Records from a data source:
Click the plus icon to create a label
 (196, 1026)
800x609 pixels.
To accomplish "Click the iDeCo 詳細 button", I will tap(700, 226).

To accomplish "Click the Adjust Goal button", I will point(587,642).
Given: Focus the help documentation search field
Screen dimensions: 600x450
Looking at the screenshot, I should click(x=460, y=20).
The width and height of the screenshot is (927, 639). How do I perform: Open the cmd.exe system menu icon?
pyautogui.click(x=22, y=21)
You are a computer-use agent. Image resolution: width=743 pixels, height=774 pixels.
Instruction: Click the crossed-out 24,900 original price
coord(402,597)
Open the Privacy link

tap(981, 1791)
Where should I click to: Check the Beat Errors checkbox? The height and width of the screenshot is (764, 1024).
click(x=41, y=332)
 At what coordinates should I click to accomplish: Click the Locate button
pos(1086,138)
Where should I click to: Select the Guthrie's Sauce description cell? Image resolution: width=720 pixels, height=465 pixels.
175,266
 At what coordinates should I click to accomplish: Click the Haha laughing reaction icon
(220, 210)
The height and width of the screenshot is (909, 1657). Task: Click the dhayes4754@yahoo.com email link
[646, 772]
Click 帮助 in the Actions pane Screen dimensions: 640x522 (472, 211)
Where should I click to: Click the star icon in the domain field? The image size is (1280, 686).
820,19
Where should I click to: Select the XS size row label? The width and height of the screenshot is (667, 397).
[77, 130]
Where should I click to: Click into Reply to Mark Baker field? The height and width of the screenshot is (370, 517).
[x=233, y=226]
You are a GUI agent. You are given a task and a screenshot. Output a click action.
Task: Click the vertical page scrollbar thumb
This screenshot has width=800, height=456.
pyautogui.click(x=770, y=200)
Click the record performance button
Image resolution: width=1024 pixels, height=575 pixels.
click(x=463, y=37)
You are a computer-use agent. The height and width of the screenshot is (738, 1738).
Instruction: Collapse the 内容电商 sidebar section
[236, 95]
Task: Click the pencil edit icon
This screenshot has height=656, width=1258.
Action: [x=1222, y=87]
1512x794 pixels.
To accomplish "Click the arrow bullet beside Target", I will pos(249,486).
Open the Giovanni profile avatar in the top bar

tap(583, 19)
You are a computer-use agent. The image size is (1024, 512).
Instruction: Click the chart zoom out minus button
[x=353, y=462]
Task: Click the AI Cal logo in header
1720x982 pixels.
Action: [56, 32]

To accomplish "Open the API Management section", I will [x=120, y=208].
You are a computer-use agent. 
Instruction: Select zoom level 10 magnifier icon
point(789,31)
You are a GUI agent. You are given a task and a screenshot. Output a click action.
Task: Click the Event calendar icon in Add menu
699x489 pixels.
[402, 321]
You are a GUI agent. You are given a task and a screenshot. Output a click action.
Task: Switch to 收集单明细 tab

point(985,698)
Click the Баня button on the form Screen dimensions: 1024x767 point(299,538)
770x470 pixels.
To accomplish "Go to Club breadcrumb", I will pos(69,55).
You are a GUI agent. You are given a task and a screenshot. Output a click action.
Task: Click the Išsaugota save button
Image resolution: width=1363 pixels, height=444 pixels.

**PROBLEM DETAILS**
After reading the entries, reproduce every one of them exactly.

**ANSWER SECTION**
Click the plus icon to create a label
 (196, 1026)
800x609 pixels.
To accomplish "Click the iDeCo 詳細 button", I will tap(700, 226).

To accomplish "Click the Adjust Goal button", I will point(587,642).
Given: Focus the help documentation search field
Screen dimensions: 600x450
Looking at the screenshot, I should click(x=460, y=20).
The width and height of the screenshot is (927, 639). How do I perform: Open the cmd.exe system menu icon?
pyautogui.click(x=22, y=21)
You are a computer-use agent. Image resolution: width=743 pixels, height=774 pixels.
Instruction: Click the crossed-out 24,900 original price
coord(402,597)
Open the Privacy link

tap(981, 1791)
Where should I click to: Check the Beat Errors checkbox? The height and width of the screenshot is (764, 1024).
click(x=41, y=332)
 At what coordinates should I click to accomplish: Click the Locate button
pos(1086,138)
Where should I click to: Select the Guthrie's Sauce description cell? Image resolution: width=720 pixels, height=465 pixels.
175,266
 At what coordinates should I click to accomplish: Click the Haha laughing reaction icon
(220, 210)
The height and width of the screenshot is (909, 1657). Task: Click the dhayes4754@yahoo.com email link
[646, 772]
Click 帮助 in the Actions pane Screen dimensions: 640x522 (472, 211)
Where should I click to: Click the star icon in the domain field? The image size is (1280, 686).
820,19
Where should I click to: Select the XS size row label? The width and height of the screenshot is (667, 397).
[77, 130]
Where should I click to: Click into Reply to Mark Baker field? The height and width of the screenshot is (370, 517).
[x=233, y=226]
You are a GUI agent. You are given a task and a screenshot. Output a click action.
Task: Click the vertical page scrollbar thumb
This screenshot has width=800, height=456.
pyautogui.click(x=770, y=200)
Click the record performance button
Image resolution: width=1024 pixels, height=575 pixels.
click(x=463, y=37)
You are a computer-use agent. The height and width of the screenshot is (738, 1738).
Instruction: Collapse the 内容电商 sidebar section
[236, 95]
Task: Click the pencil edit icon
This screenshot has height=656, width=1258.
Action: [x=1222, y=87]
1512x794 pixels.
To accomplish "Click the arrow bullet beside Target", I will pos(249,486).
Open the Giovanni profile avatar in the top bar

tap(583, 19)
You are a computer-use agent. The image size is (1024, 512).
Instruction: Click the chart zoom out minus button
[x=353, y=462]
Task: Click the AI Cal logo in header
1720x982 pixels.
Action: [56, 32]

To accomplish "Open the API Management section", I will [x=120, y=208].
You are a computer-use agent. 
Instruction: Select zoom level 10 magnifier icon
point(789,31)
You are a GUI agent. You are given a task and a screenshot. Output a click action.
Task: Click the Event calendar icon in Add menu
699x489 pixels.
[402, 321]
You are a GUI agent. You are given a task and a screenshot. Output a click action.
Task: Switch to 收集单明细 tab

point(985,698)
Click the Баня button on the form Screen dimensions: 1024x767 point(299,538)
770x470 pixels.
To accomplish "Go to Club breadcrumb", I will pos(69,55).
You are a GUI agent. You are given a task and a screenshot. Output a click action.
Task: Click the Išsaugota save button
Image resolution: width=1363 pixels, height=444 pixels.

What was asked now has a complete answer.